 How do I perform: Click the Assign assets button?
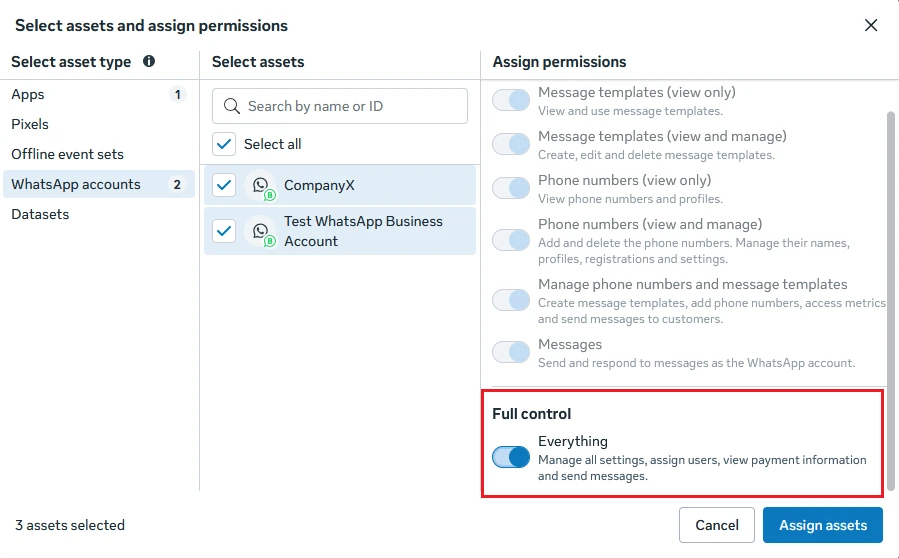pos(823,525)
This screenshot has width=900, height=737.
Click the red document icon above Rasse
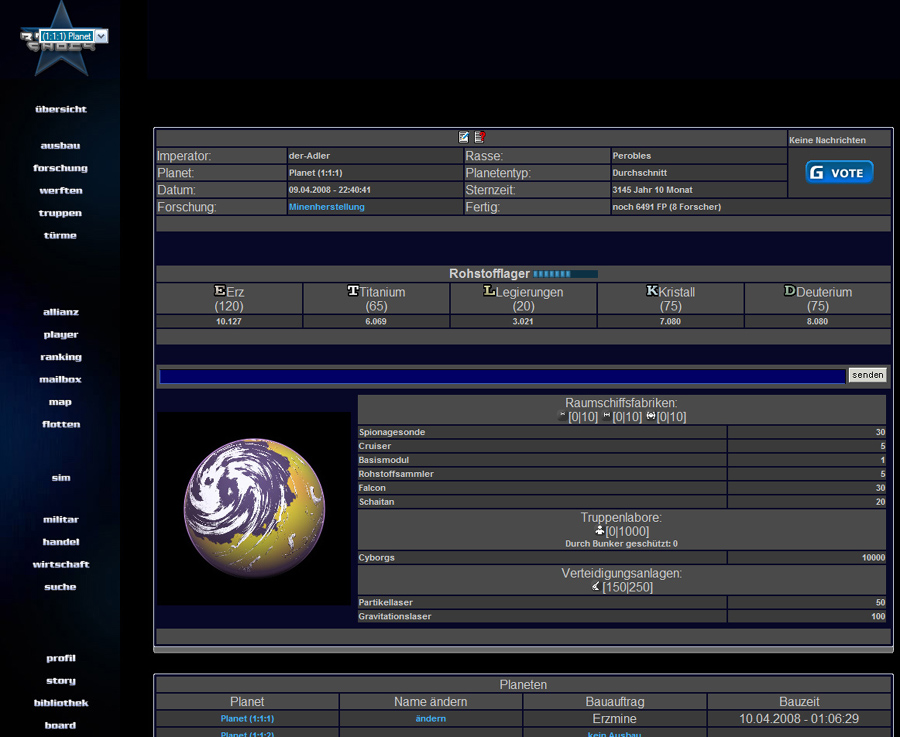[480, 137]
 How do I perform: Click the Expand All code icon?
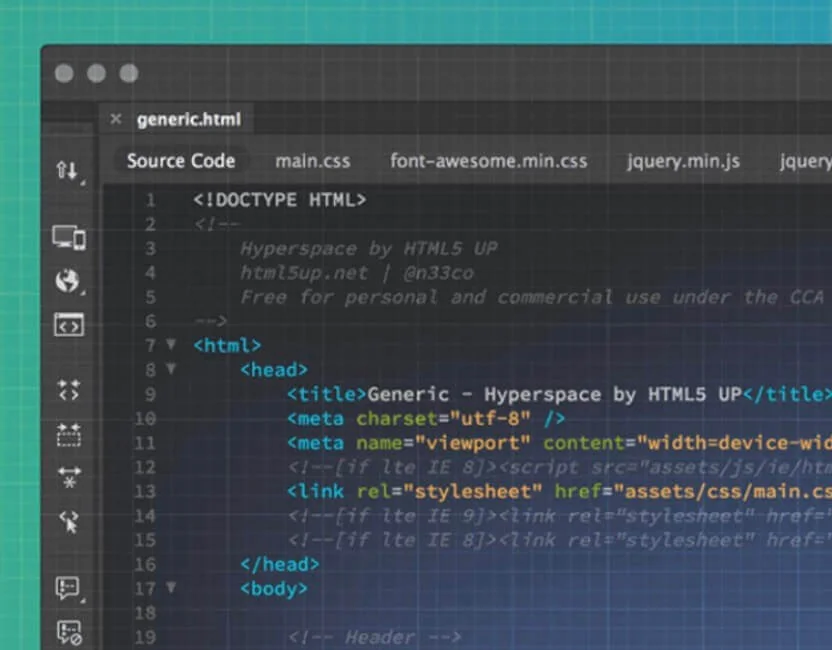68,390
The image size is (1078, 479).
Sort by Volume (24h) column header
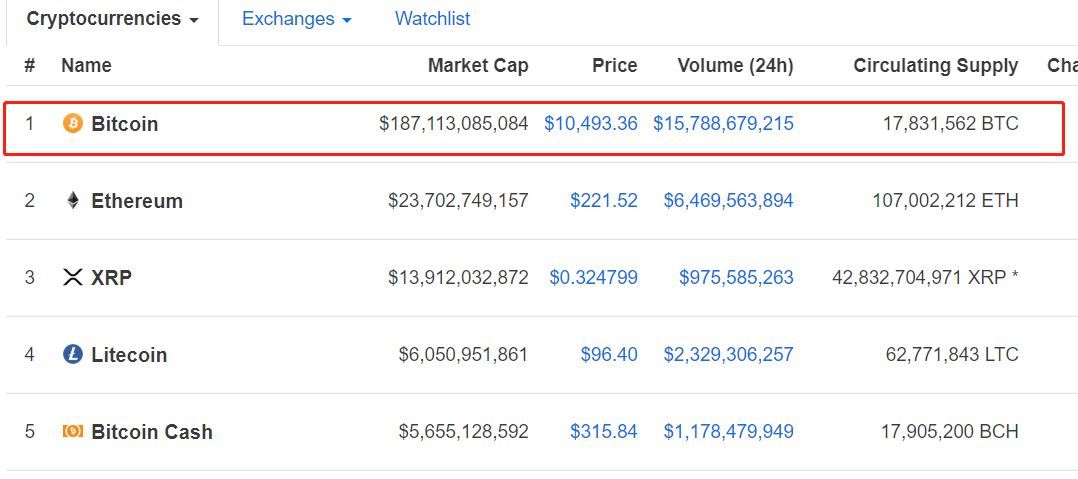click(735, 65)
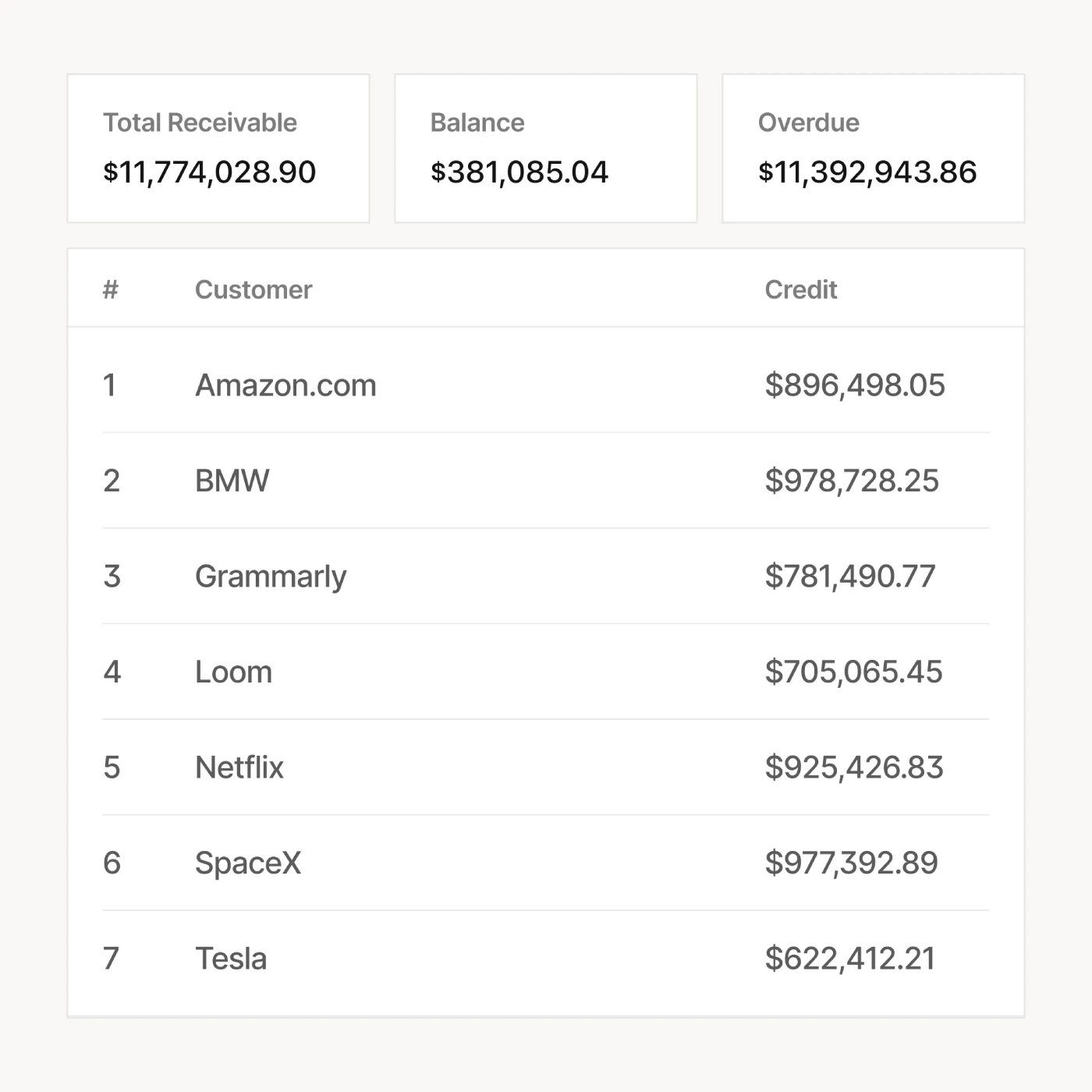Screen dimensions: 1092x1092
Task: Select Tesla credit value $622,412.21
Action: pyautogui.click(x=850, y=959)
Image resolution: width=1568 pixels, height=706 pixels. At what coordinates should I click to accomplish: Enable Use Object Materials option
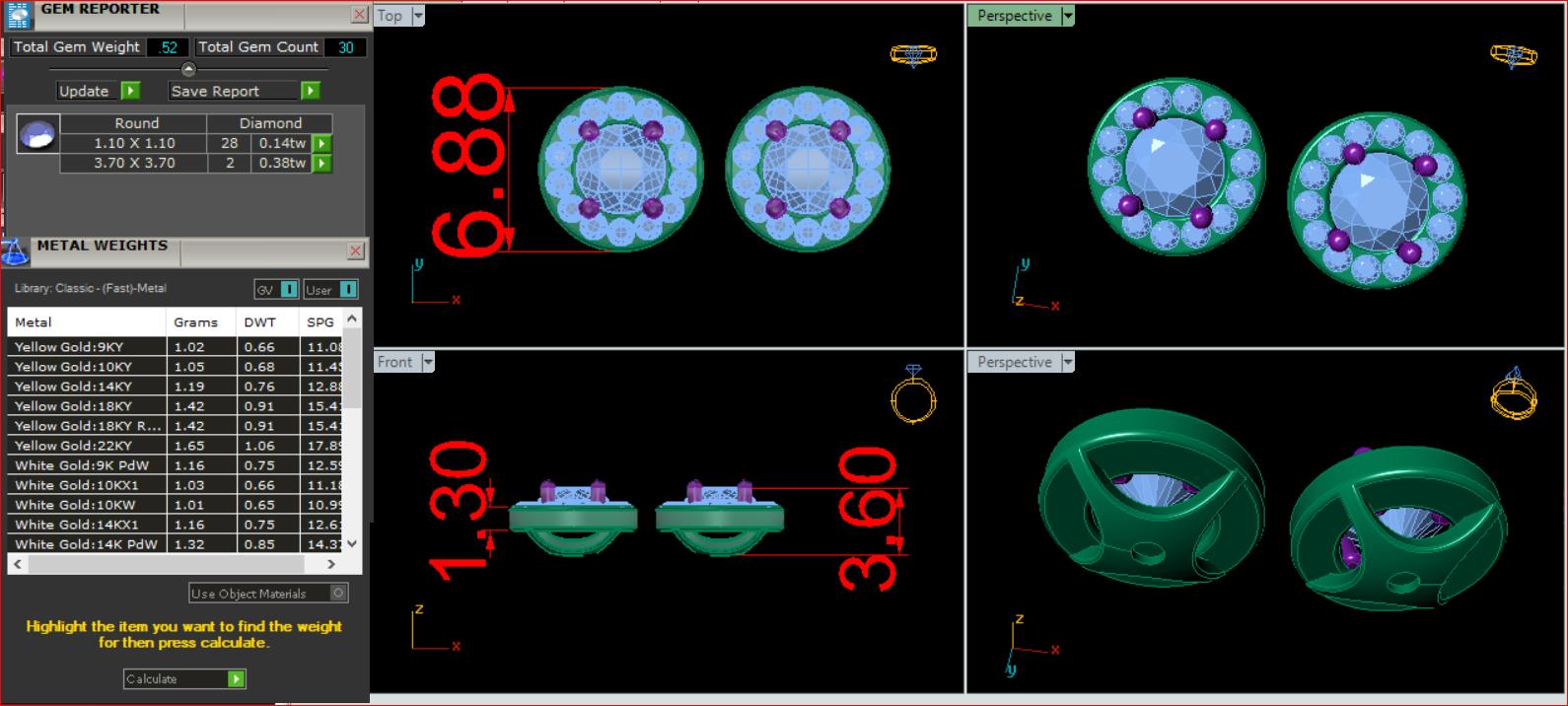click(338, 594)
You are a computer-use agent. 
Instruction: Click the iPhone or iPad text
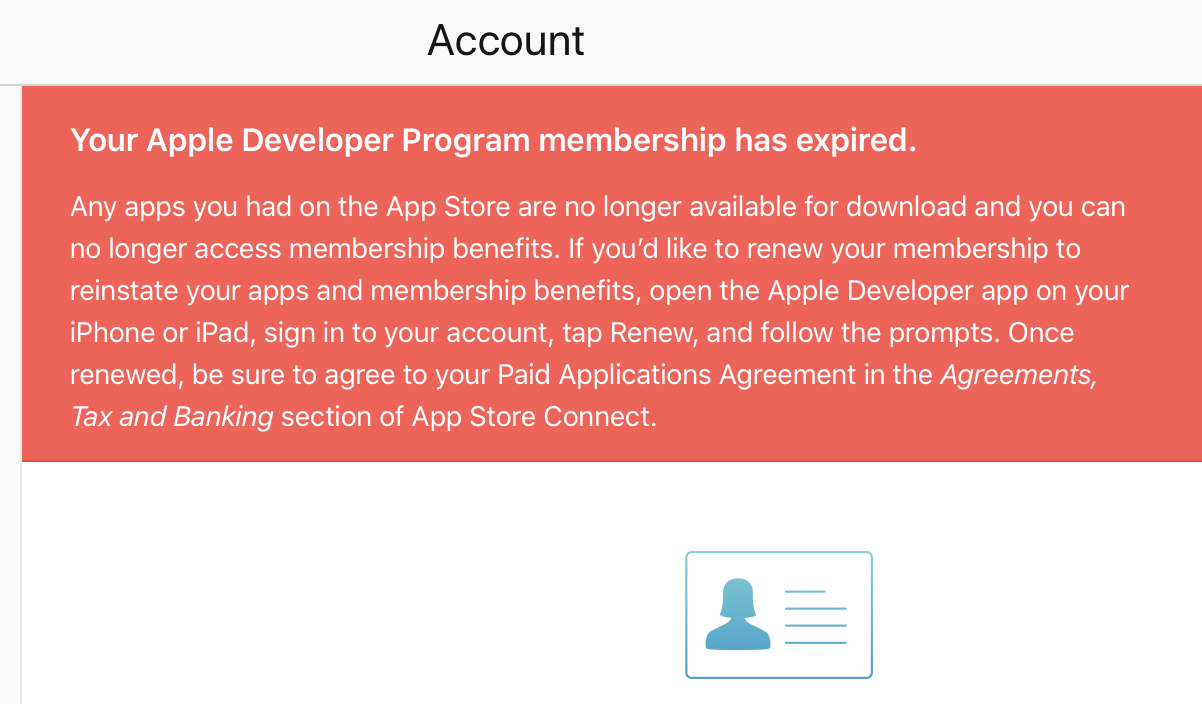[159, 333]
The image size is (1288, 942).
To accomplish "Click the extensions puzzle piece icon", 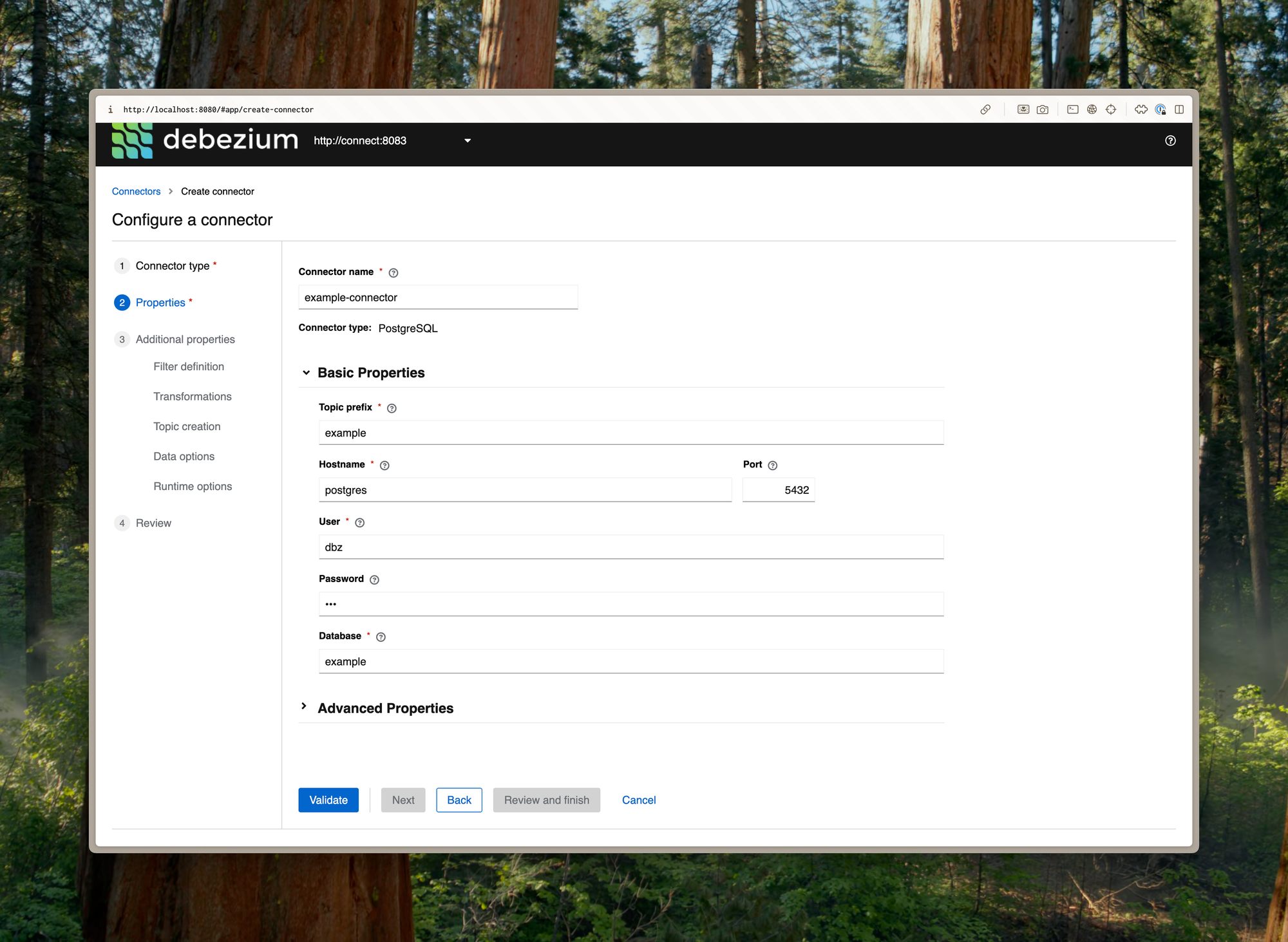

* [WHAT THE TASK REQUIRES]: Format the lines from the one containing "The image size is (1288, 942)." through the last line as a numbered list, with blank lines dropped. Leave the pictures out.

* [RESPONSE TO THIS TASK]:
1. The image size is (1288, 942).
2. To accomplish "Click the extensions puzzle piece icon", 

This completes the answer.